• **TEXT SHOWN**:

BEGIN

Marine predators are vitally important to the health of our oceans, and our spectacular Predator Reef exhibit gives visitors the chance to see some of the most important Caribbean predatory fish, and how they interact with one another, from the safety of dry land. You can choose to observe our nurse sharks, fierce barracuda, snappers, jacks, and our large tarpons, from the walkway or viewing window, or, if you are feeling adventurous, from the underwater windows in our Breakers Lagoon and Turtle Lagoon.

 

What do sharks do for the world’s oceans?

Everything in the ocean, just like everything in life, has a place and a purpose. Each of the 400 different species of shark that swim throughout the world’s oceans is uniquely adapted to fulfill an important role. Research shows that marine food chains don’t just work from the bottom up, they also work from the top down. Apex predators such as sharks help remove diseased, sick, and injured fish from the marine ecosystem help to keep fish, and the reefs and seas they inhabit, healthy and reduce the spread of disease.

END

• **Records in a dataset**:

BEGIN

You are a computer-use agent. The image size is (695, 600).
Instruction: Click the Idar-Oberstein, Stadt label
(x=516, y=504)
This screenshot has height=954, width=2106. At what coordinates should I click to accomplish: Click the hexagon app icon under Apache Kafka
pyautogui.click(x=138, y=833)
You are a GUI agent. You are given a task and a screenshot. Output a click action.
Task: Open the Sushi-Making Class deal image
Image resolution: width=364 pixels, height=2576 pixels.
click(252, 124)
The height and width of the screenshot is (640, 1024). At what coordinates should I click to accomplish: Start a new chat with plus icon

END

• **ACTIVITY LIST**:
1 – How many different species of shark does the Predator Reef passage say swim throughout the world's oceans?
2 – Transcribe the Predator Reef passage from "Marine predators are" to "and Turtle Lagoon.".
Rely only on the Predator Reef passage, not on the data.

• **YOUR WRITTEN ANSWERS**:
1 – 400

2 –
Marine predators are vitally important to the health of our oceans, and our spectacular Predator Reef exhibit gives visitors the chance to see some of the most important Caribbean predatory fish, and how they interact with one another, from the safety of dry land. You can choose to observe our nurse sharks, fierce barracuda, snappers, jacks, and our large tarpons, from the walkway or viewing window, or, if you are feeling adventurous, from the underwater windows in our Breakers Lagoon and Turtle Lagoon.